§ **EXERCISE DIRECTIONS**:
Every entry must be transcribed without alteration.

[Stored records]
----------------------------------------

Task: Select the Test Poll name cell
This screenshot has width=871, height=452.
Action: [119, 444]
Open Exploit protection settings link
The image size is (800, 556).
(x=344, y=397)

----------------------------------------

§ **RESULT**:
Task: Select the Test Poll name cell
This screenshot has width=871, height=452.
Action: [119, 444]
Open Exploit protection settings link
The image size is (800, 556).
(x=344, y=397)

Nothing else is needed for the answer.